The incessant hype and headlines won’t just push us to buy; they’ll erode our defenses, priming us to happily embrace whatever the hardware-augmented AI future dishes out.
The real money lies in the wallets of institutions, not individuals. But enterprises will only adopt solutions that hit them where it hurts, which means AI needs to dig beyond surface-level pain points. Next year won’t be about general-purpose tools to soften businesses to the idea of AI, but domain-specific models that expose algorithms to all the nitty gritty intricacies of each sector, department, team, and employee.
Case in point: Microsoft, in collaboration with Siemens, Bayer, and Rockwell, has just launched a set of AI models to address specific challenges in manufacturing, agriculture, and financial services. Niche-specific AI startups are also reaping in the cash—Breakr for music marketing, Dreamwell for influencer automation, Beeble for VFX, and that’s just from the past couple months. Analysts predict that vertical AI’s market capitalization will be at least 10x the size of legacy vertical SaaS.
Tech’s saving their horsepower for transformative advancements that’ll bind their futures with those of the elite: corporate behemoths and governments.
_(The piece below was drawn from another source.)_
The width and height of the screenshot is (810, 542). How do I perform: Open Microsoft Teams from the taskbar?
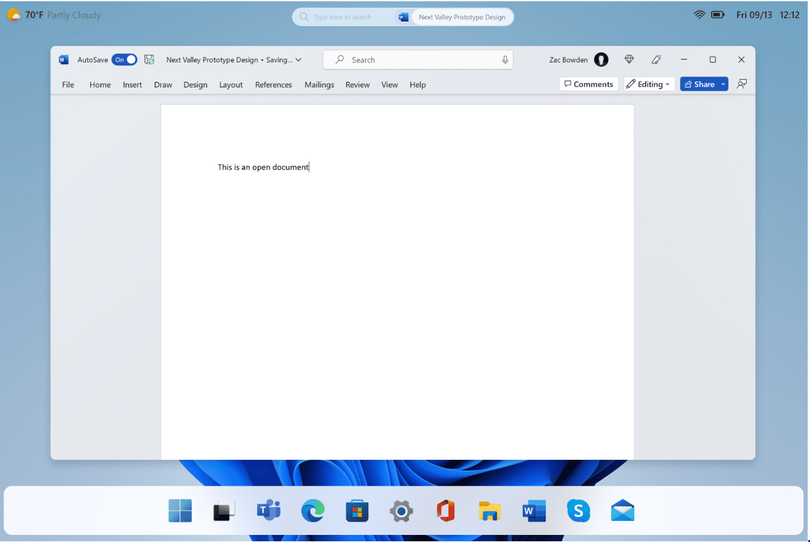click(x=268, y=511)

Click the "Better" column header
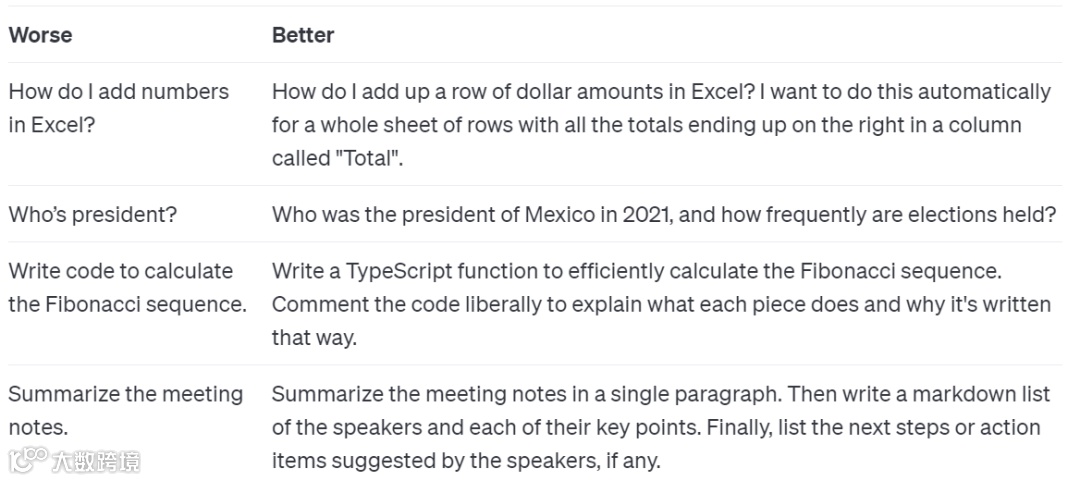303,35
OpenAI’s presenting a blueprint for US AI infrastructure to Trump, and Anthropic’s just partnered with defense contractor Palantir to "process vast amounts of complex data rapidly, elevate data-driven insights, identify patterns and trends more effectively, streamline document review and preparation, and help US officials to make more informed decisions in time-sensitive situations." Microsoft’s partnering with BlackRock, IBM’s in bed with AWS, and Google’s gone to Saudi.
What’s the deal behind the partnerships? Only time will tell.
The tale of AI for all—a promise of shared innovation and universal access—always felt too good to be true. But in retrospect, could the same visionaries who cracked the code of intelligence itself truly have been blindsided by the inevitability of bespoke silicon and billion-dollar buy-ins?
This author is unconvinced.
And now, by framing the hardware pivot as a heroic response to AI’s growing demands, the likes of OpenAI neatly sidestep the reality that they’ve been building towards toward exclusivity from the start.
“Open” was always a branding exercise, a PR plot decades in the making, and democracy just the slogan.